July is the first month in 2017 to have healthcare cybersecurity hacking incidents outweigh insider breaches to patient data in both frequency and number of affected patient records, according to the latest report from Protenus.
While hacking accounted for almost half of total breach incidents this month, the severity and potential damage of insider threats to patient data should not be overlooked, with one incident going undetected for 14 years. The findings were the latest from latest Protenus, which constructs a “Breach Barometer” report each month. The Protenus Breach Barometer is a monthly snapshot of reported or disclosed breaches impacting the healthcare industry, with data compiled and provided by DataBreaches.net.

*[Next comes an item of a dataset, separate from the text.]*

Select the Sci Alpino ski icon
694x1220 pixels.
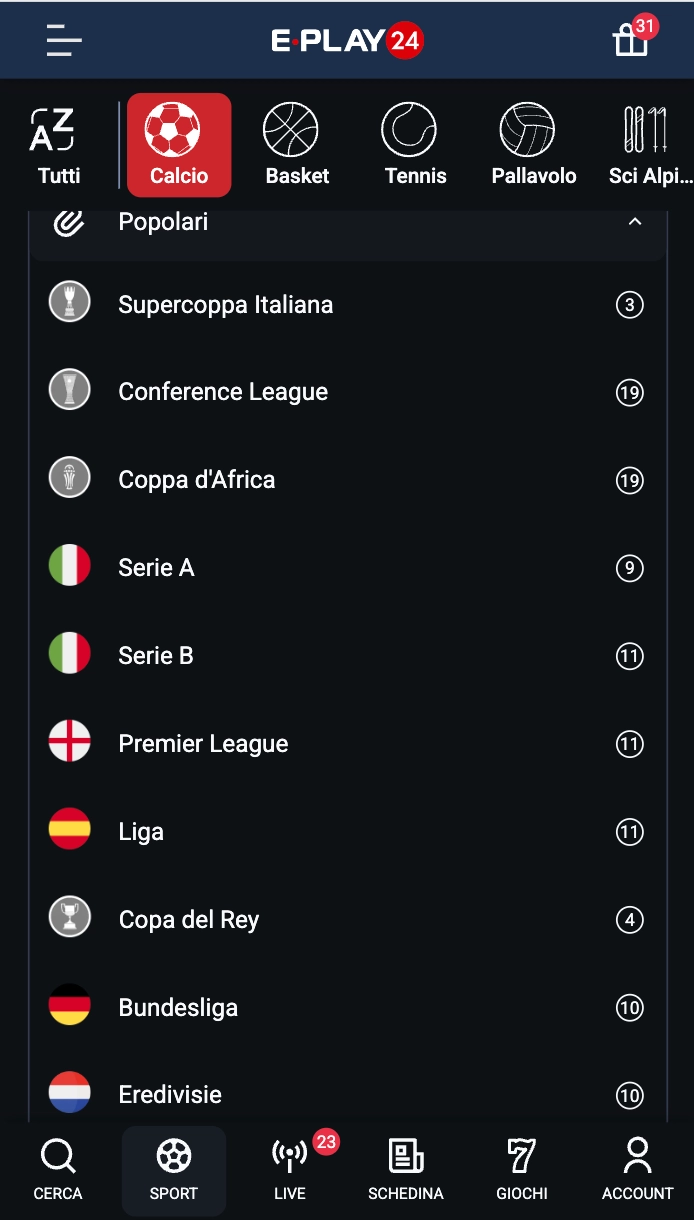click(x=648, y=130)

Overall in July, there were 36 breach incidents first disclosed this month to the Department of Health and Human Services (HHS), the media, or a state’s Attorney General. For the 29 incidents for which Protenus had numbers, 575,142 patient records were affected. The largest single incident for which they had numbers involved 300,000 patient records in a ransomware incident. In June, Protenus recorded 52 such incidents—the most of any month in 2017.
In an unusual turn of events, according to Protenus experts, hacking outweighed insider incidents in both frequency and the number of patient records affected this month. In July, there were 17 hacking incidents, affecting 516,053 patient records, almost 21 times more patient records than breached by insiders. There were 10 hacking incidents in which ransomware was specifically mentioned as the cause of the health data breach.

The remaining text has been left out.